‘Al in november 2016 sporen van Fipronil in Nederlandse eieren’

Minister van Landbouw, Denis Ducarme © Belga

Minister van Landbouw Ducarme haalt in de zaak van fipronil in eieren fel uit naar de Nederlandse overheid. Die zou een maand gewacht hebben om informatie door te geven en bovendien al sinds 2016 op de hoogte zijn van fipronil in eieren.

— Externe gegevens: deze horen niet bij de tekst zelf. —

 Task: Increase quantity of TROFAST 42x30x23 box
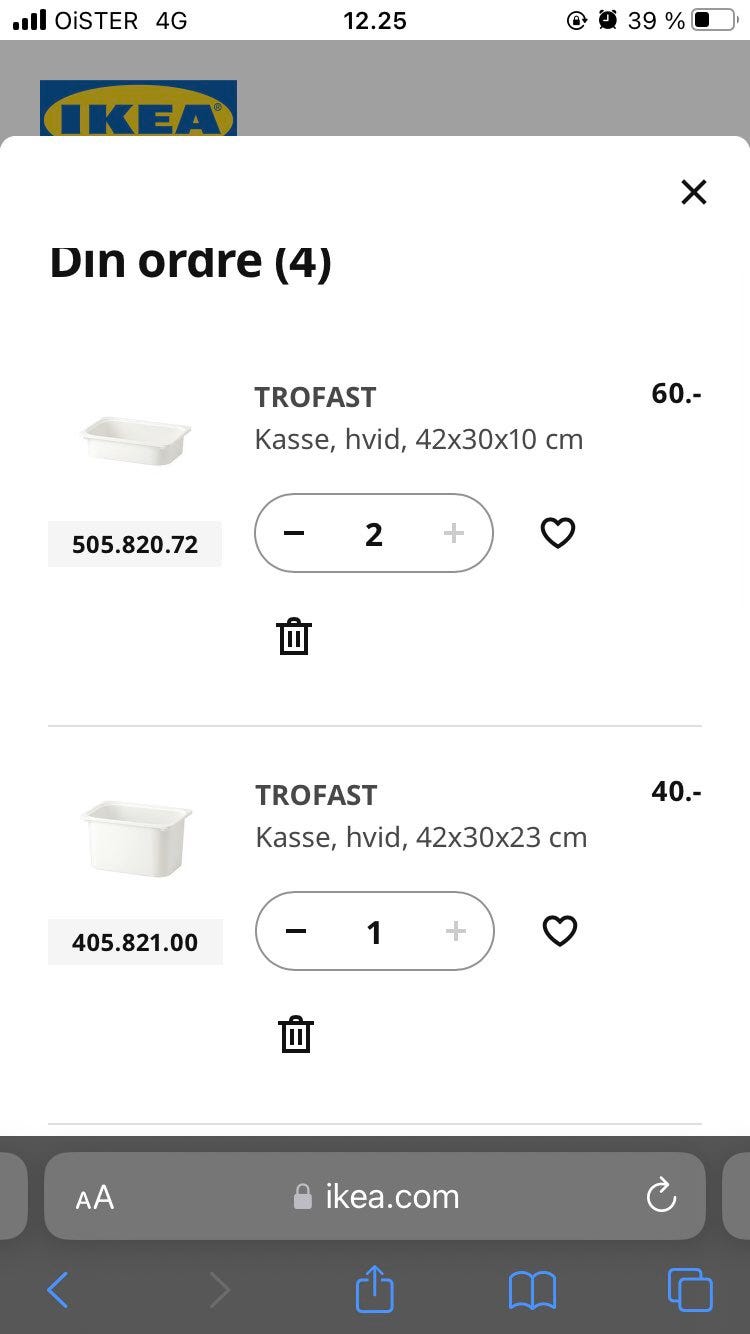click(x=455, y=931)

Minister van Landbouw Denis Ducarme (MR) haalt woensdag fel uit naar de informatiedoorstroming vanuit Nederland in het kader van de fipronilbesmetting in de eiersector. België heeft meer dan een maand op gevraagde info moeten wachten, zegt hij. Bovendien zou Nederland al sinds november 2016 weet hebben van een probleem met fipronil in de pluimveesector. Een en ander moet blijken uit de chronologie van de crisis die door het Federaal Agentschap voor de veiligheid van de voedselketen (FAVV) aan Ducarme is overgemaakt.

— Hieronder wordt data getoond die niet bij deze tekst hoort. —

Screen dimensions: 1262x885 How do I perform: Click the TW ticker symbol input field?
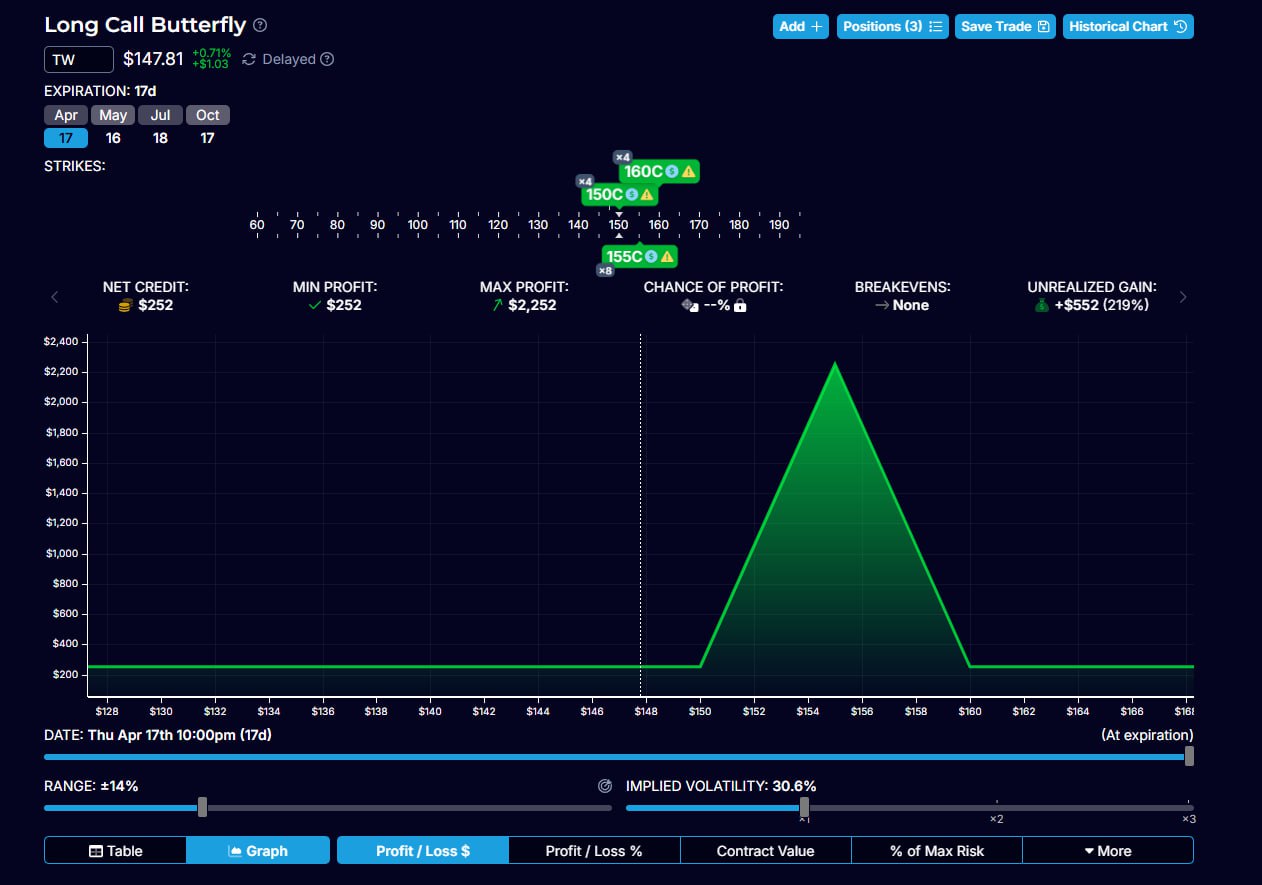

Ducarme kwam aan het woord in de Kamercommissies Landbouw en Volksgezondheid, die in spoedzitting bijeengekomen zijn over de eiercrisis. Volgens Ducarme moesten de Belgische autoriteiten herhaaldelijk om de klantenlijst vragen van het verdachte Nederlandse bedrijf “CF” (ChickFriend).

Voor zijn uiteenzetting baseerde Ducarme zich op de chronologie van de fipronilcrisis. Het FAVV bezorgde die dinsdag aan de minister, woensdag kregen ook de Kamerleden het gedetailleerde document.

Chronologie

Daaruit blijkt dat het FAVV op 2 juni voor het eerst op de hoogte werd gebracht van een ‘niet-conform resultaat’. Een eierverwerkend bedrijf (“XBB” genoemd in het document) was die besmetting met fipronil via autocontrole, maar wel toevallig, op het spoor gekomen. Het ging om eieren die op 9 mei gelegd waren in het legbedrijf XAA.

Een dag later, op zaterdag 3 juni dus, voerde het FAVV bij XAA een controle uit en werden alle aanwezige eieren in beslag genomen. Er werd ook meteen een onderzoek opgestart naar de bron of oorzaak van de contaminatie, dat uiteindelijk uitwees dat de bron exclusief in Nederland te zoeken was.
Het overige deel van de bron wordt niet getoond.